● **Verilen Metin**

Batı siyaset felsefesine yön veren en önemli düşüncelerden biri şüphesiz Aristoteles’in zoon politikon önermesidir.
İnsanın siyasi bir hayvan olduğu ve bu niteliğinin doğası gereği insan nüvesinde hazır bulunduğu savı, dolaylı yollardan ulus-devlet paradigmasının sarsılmaz unsurlarından birine dönüşmüştür.
Politika adlı kitabında Aristoteles, bu konuya değindiği esnada çok önemli bir farktan söz eder: Buna göre, insanı arılar veya karıncalar gibi nispeten siyasi olan hayvanlardan farklılaştıran alamet-i farika, konuşma yetisidir. [1] Bu yeti, insanların bir arada yaşamasını sağlarken sözü geçen hayvanların kuramadığı aile ve devlet gibi karmaşık yapıları tesis edebilmesini sağlamaktadır.

● **Veriler**

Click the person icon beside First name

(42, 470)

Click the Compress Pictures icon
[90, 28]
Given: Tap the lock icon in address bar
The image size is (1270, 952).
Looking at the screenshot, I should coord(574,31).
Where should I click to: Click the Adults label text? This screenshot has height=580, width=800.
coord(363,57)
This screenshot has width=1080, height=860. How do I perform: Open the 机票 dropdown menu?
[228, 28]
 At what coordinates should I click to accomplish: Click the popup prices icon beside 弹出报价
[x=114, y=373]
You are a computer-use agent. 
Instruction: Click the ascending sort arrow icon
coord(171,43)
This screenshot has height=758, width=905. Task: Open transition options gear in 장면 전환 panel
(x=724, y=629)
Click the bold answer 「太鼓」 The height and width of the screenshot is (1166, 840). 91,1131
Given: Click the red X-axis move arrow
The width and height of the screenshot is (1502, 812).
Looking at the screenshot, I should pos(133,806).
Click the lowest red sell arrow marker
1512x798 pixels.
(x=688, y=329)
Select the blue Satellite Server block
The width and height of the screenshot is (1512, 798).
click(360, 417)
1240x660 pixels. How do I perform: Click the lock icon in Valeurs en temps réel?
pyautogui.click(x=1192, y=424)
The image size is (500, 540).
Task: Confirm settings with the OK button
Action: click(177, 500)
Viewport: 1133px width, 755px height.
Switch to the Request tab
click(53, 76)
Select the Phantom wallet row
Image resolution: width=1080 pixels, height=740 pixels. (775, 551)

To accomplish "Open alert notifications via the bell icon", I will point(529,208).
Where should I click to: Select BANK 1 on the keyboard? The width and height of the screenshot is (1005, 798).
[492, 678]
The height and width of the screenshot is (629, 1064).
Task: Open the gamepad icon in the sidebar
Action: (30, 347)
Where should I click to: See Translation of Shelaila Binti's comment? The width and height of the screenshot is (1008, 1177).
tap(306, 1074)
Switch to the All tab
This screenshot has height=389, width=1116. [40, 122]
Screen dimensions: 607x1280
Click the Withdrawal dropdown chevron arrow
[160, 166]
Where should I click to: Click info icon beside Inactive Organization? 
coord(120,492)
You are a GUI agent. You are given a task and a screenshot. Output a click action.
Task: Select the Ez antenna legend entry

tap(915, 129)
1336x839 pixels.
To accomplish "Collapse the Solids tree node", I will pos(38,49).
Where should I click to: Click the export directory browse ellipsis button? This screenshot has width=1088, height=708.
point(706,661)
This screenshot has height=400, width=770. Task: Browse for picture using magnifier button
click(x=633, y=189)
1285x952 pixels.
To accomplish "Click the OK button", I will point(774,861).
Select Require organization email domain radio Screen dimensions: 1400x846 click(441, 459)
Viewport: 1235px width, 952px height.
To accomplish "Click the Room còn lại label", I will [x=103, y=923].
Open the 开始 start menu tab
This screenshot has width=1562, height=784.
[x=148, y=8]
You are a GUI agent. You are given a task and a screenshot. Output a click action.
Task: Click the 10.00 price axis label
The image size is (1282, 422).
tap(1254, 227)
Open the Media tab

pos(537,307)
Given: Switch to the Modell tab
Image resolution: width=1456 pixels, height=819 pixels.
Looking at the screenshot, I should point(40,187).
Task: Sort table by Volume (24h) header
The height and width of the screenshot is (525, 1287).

● **Yapılacak İşler**
(a) Zoon politikon üzerine metne göre Aristoteles, insanı diğer siyasi hayvanlardan ayıran farktan hangi kitabında söz eder?
(b) Zoon politikon üzerine metinde konuşma yetisi, insanı arılar ve karıncalardan ayıran alamet-i farika olarak neden öne çıkar? Bir ila üç cümleyle açıklayın.
(c) Zoon politikon üzerine metni kaldığı yerden devam ettirin.

● **Cevaplar**
(a) Politika adlı kitabında.

(b) Konuşma yetisi, insanların bir arada yaşamasını sağlar. Aynı zamanda arıların ve karıncaların kuramadığı aile ve devlet gibi karmaşık yapıları kurabilmelerine imkân verir.

(c)
AKP’nin 18 Mart günü tedavüle soktuğu “Millet eğilmez, Türkiye yenilmez!” reklam filminin analizi, işte tam olarak Aristoteles’in altını çizdiği bu ayırıcı özelliğin akılda tutulmasıyla mümkündür. Nitekim Erdoğan’ın tahayyül ettiği bir arada yaşama olgusu tartışabilmeyi, istişareyi mümkün kılan konuşma yetisinden ziyade dürtüsel bir temeli olan birlikte-hareket etme kabiliyetini ön plana çıkarmaktadır. Bayrağın “gizli bir el” tarafından gönderden indirilmesinin akabinde muhtelif bireyler, blok halinde hedefe yönelmiş olan kalabalığa katılırlar ve bayrağı göndere yeniden çekebilmek için karınca yuvalarını andıran bir sürü içinde kaybolurlar.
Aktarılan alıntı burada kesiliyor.